### Source
## Begin

Every holiday has its food. Easter of course means ham, hard-boiled eggs, cheap chocolate and Peeps, but for me it also means cannoli.

The other day, we were cocktailing with our friend Michael, a fellow paisano albeit of Sicilian extraction. I mentioned I wanted to revisit my post on cannoli from a few years back. Michael said in his family they called them Aunt Mary Cookies, for fairly self-evident reasons, and lamented how much of a pain the shells were to make — getting the dough thin enough, frying them off, and so on. I mentioned that in my family, we didn’t do the fried shells, but used pizzelle and rolled them while still hot and pliable. “Yes, well, that’s cheating,” he said, to which I rebuffed, half-feigning indignity: “It’s not cheating, Michael, it’s regional.” But as soon as the words spilled from my mouth, I was suddenly filled with doubt.

So, yes, the cannoli I grew up with are made with pizzelle, the delicate, rose-window-patterned cookies, rolled into tubes. I blindly assumed that this was derived from some old-world tradition carried over from one of my forebears from the motherland. But I was also aware that I have never known anyone else to make their cannoli in this fashion.

When I mentioned to my mother that I was making a batch, she remarked that her grandmother didn’t use pizzelle; she had a curling iron-like device with which she wrapped dough around and dipped into frying oil. Somehow, this detail had eluded me for four decades. When I asked her how our family came by the tradition of using the pizzelle, she said she didn’t know. After Great-Grandma Battaglia passed in the 1960s, the cookies seem to have dropped out of our culinary tradition for a bit, then magically reappeared with this new technique.

## End

### What is being asked
Carry on the cannoli piece above from where it stops.

### Dataset excerpts
## Begin

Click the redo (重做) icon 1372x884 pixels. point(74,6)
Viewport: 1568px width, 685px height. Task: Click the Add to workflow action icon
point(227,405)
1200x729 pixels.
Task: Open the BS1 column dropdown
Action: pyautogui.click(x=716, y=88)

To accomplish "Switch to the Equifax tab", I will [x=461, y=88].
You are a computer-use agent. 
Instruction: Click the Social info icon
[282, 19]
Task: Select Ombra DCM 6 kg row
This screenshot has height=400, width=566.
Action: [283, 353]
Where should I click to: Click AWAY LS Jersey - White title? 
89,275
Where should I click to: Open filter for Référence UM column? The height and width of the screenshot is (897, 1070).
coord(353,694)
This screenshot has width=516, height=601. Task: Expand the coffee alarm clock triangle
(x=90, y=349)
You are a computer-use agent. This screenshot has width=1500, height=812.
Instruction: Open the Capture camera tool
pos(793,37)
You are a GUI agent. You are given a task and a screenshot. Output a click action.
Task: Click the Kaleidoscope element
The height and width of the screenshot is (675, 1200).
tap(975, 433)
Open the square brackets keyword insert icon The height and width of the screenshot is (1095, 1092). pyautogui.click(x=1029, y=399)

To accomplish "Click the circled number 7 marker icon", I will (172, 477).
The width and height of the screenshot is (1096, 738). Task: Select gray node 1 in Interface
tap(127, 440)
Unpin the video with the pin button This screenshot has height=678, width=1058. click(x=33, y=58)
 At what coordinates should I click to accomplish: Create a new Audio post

## End

### Exercise answer
I then went on to ask my Aunt Barb, my mother’s younger sister, who has long taken an interest in the family recipes, desserts in particular. She was also unsure where the pizzelle came in, though she in fact didn’t even remember her grandmother making the fried shells; she was rather young when Grandma Battaglia passed away. But she noted that Aunt Chris may have been the source of the recipe.

Aunt Chris is my mother’s sister-in-law. Of French and Irish descent, she married my Uncle Joe in the late ’60s, and right away took to adopting the family recipes to please him. I called her and asked who provided the cannoli recipe. She flipped through her recipe folio, and found the original recipe for the filling … which in fact came from her neighbor Ida Iovanella. As for the shells, she surmised that at the time she was not versed in frying, and came up with the idea to use pizzelle instead. In other words, it sort of was cheating.

But if it is a cheat, it’s a damn good one. For me and the other kids of my generation, this was the only cannoli we ever knew. My cousin Nicolle and I both prefer this version to the traditional fried shells. Plus it’s easier and a lot less messy to boot. It’s a tradition, no matter how recent, I think is worth carrying on.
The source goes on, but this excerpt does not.